--- RECORDS PROVIDED Enclosed Below ---

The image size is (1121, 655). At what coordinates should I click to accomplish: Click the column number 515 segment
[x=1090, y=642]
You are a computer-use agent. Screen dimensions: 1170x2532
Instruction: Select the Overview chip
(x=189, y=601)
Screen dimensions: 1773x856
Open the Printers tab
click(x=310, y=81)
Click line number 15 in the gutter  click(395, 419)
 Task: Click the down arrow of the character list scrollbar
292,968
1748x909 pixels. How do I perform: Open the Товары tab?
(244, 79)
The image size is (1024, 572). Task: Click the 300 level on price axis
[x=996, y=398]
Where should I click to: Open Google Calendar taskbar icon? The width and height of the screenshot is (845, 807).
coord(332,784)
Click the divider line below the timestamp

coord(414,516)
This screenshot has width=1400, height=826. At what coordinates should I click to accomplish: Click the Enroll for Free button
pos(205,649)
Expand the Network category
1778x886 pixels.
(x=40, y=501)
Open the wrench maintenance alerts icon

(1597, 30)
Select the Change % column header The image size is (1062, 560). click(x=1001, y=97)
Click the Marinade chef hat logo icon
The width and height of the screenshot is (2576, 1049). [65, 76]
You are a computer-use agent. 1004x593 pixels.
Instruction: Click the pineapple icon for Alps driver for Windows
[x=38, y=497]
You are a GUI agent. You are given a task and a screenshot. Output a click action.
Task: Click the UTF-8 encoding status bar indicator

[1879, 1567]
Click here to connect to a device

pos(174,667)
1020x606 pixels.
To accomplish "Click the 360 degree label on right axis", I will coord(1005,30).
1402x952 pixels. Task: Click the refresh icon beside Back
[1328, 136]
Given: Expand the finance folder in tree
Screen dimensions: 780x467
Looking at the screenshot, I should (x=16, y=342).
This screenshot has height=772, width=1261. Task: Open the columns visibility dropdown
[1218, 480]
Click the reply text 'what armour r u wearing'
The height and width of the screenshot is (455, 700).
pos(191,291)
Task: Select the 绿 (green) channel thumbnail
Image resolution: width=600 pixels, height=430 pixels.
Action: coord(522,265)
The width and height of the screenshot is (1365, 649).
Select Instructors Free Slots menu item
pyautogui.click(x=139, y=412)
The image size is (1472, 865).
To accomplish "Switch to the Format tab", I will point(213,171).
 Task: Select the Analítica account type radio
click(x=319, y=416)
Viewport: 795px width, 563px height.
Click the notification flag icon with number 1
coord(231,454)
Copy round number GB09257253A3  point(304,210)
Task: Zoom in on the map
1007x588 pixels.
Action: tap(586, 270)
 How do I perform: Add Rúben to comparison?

--- End of Enclosed RECORDS PROVIDED ---

TASK INSTRUCTIONS: The whole listing above is to be output exactly.

RESPONSE FOR THIS EXERCISE:
The image size is (1121, 655). At what coordinates should I click to accomplish: Click the column number 515 segment
[x=1090, y=642]
You are a computer-use agent. Screen dimensions: 1170x2532
Instruction: Select the Overview chip
(x=189, y=601)
Screen dimensions: 1773x856
Open the Printers tab
click(x=310, y=81)
Click line number 15 in the gutter  click(395, 419)
 Task: Click the down arrow of the character list scrollbar
292,968
1748x909 pixels. How do I perform: Open the Товары tab?
(244, 79)
The image size is (1024, 572). Task: Click the 300 level on price axis
[x=996, y=398]
Where should I click to: Open Google Calendar taskbar icon? The width and height of the screenshot is (845, 807).
coord(332,784)
Click the divider line below the timestamp

coord(414,516)
This screenshot has width=1400, height=826. At what coordinates should I click to accomplish: Click the Enroll for Free button
pos(205,649)
Expand the Network category
1778x886 pixels.
(x=40, y=501)
Open the wrench maintenance alerts icon

(1597, 30)
Select the Change % column header The image size is (1062, 560). click(x=1001, y=97)
Click the Marinade chef hat logo icon
The width and height of the screenshot is (2576, 1049). [65, 76]
You are a computer-use agent. 1004x593 pixels.
Instruction: Click the pineapple icon for Alps driver for Windows
[x=38, y=497]
You are a GUI agent. You are given a task and a screenshot. Output a click action.
Task: Click the UTF-8 encoding status bar indicator

[1879, 1567]
Click here to connect to a device

pos(174,667)
1020x606 pixels.
To accomplish "Click the 360 degree label on right axis", I will coord(1005,30).
1402x952 pixels. Task: Click the refresh icon beside Back
[1328, 136]
Given: Expand the finance folder in tree
Screen dimensions: 780x467
Looking at the screenshot, I should (x=16, y=342).
This screenshot has height=772, width=1261. Task: Open the columns visibility dropdown
[1218, 480]
Click the reply text 'what armour r u wearing'
The height and width of the screenshot is (455, 700).
pos(191,291)
Task: Select the 绿 (green) channel thumbnail
Image resolution: width=600 pixels, height=430 pixels.
Action: coord(522,265)
The width and height of the screenshot is (1365, 649).
Select Instructors Free Slots menu item
pyautogui.click(x=139, y=412)
The image size is (1472, 865).
To accomplish "Switch to the Format tab", I will point(213,171).
 Task: Select the Analítica account type radio
click(x=319, y=416)
Viewport: 795px width, 563px height.
Click the notification flag icon with number 1
coord(231,454)
Copy round number GB09257253A3  point(304,210)
Task: Zoom in on the map
1007x588 pixels.
Action: tap(586, 270)
 How do I perform: Add Rúben to comparison?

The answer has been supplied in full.